* **Work task**
Beginning with the line that contains "You are a computer-use" and ending with the last line of the records, write out each line exactly and omit the pictures.

--- --- ---

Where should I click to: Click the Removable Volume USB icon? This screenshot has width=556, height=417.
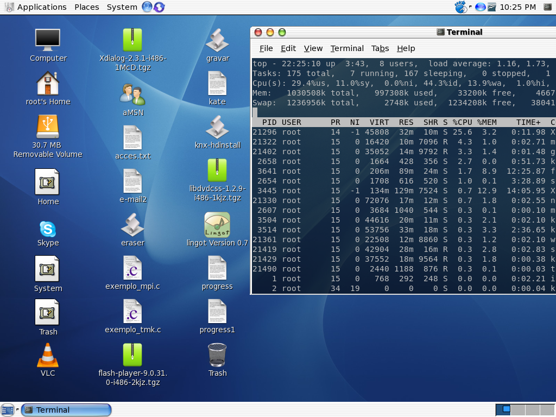48,127
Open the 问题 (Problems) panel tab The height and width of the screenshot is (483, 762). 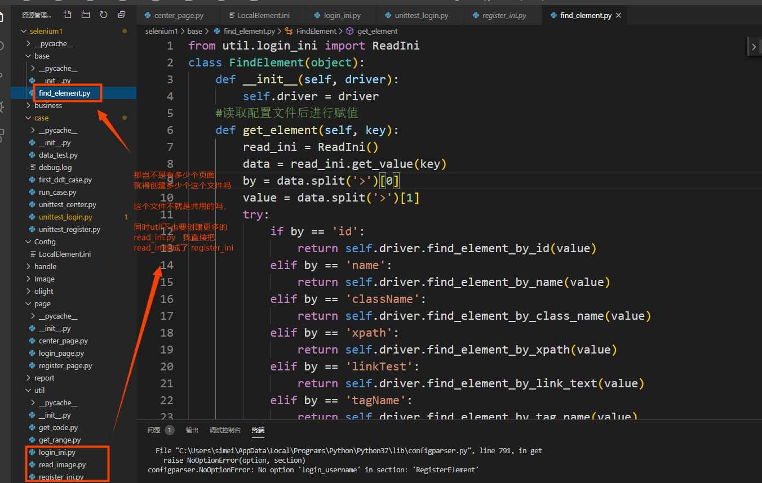(x=154, y=430)
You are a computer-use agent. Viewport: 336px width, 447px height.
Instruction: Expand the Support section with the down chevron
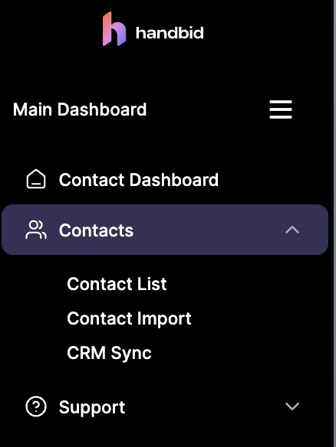click(x=292, y=406)
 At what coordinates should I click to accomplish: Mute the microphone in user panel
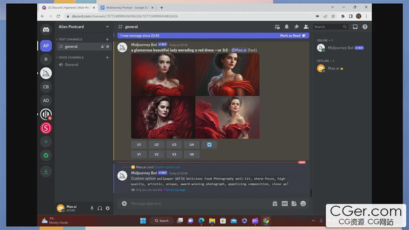tap(92, 208)
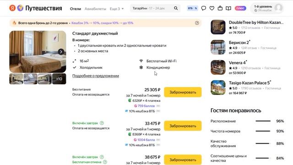Open the travel guide book icon

coord(228,8)
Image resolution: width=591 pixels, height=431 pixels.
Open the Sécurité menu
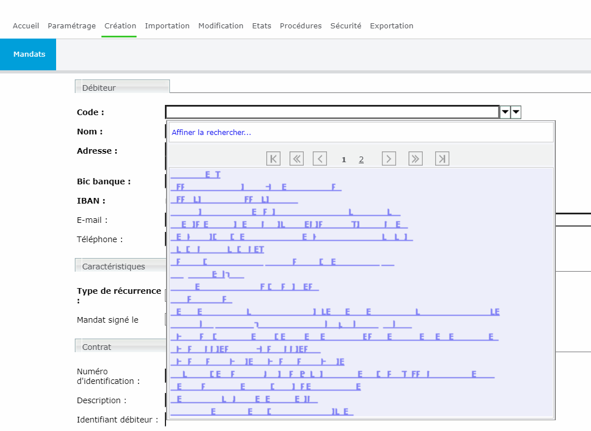tap(346, 26)
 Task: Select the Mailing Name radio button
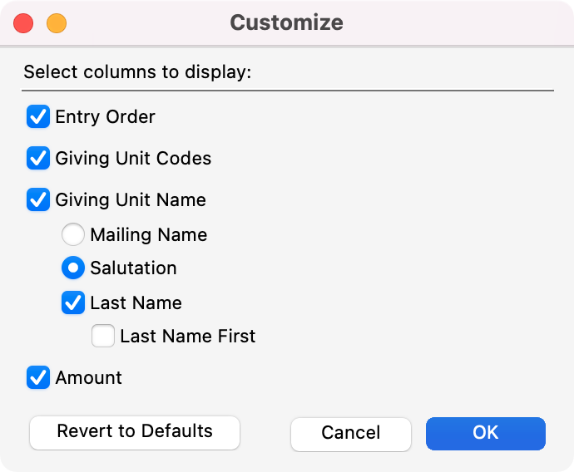pos(73,235)
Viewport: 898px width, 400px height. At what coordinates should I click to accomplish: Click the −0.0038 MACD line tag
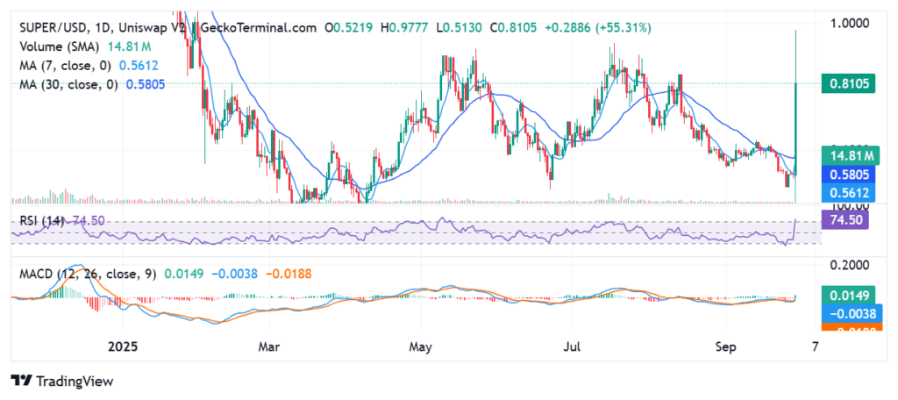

--- --- ---

* **Solution for this exercise**
You are a computer-use agent. Viewport: 336px width, 447px height.
Instruction: Expand the Support section with the down chevron
click(x=292, y=406)
 At what coordinates should I click to accomplish: Mute the microphone in user panel
tap(92, 208)
Open the travel guide book icon

coord(228,8)
Image resolution: width=591 pixels, height=431 pixels.
Open the Sécurité menu
tap(346, 26)
 Task: Select the Mailing Name radio button
pos(73,235)
Viewport: 898px width, 400px height. At what coordinates should I click to accomplish: Click the −0.0038 MACD line tag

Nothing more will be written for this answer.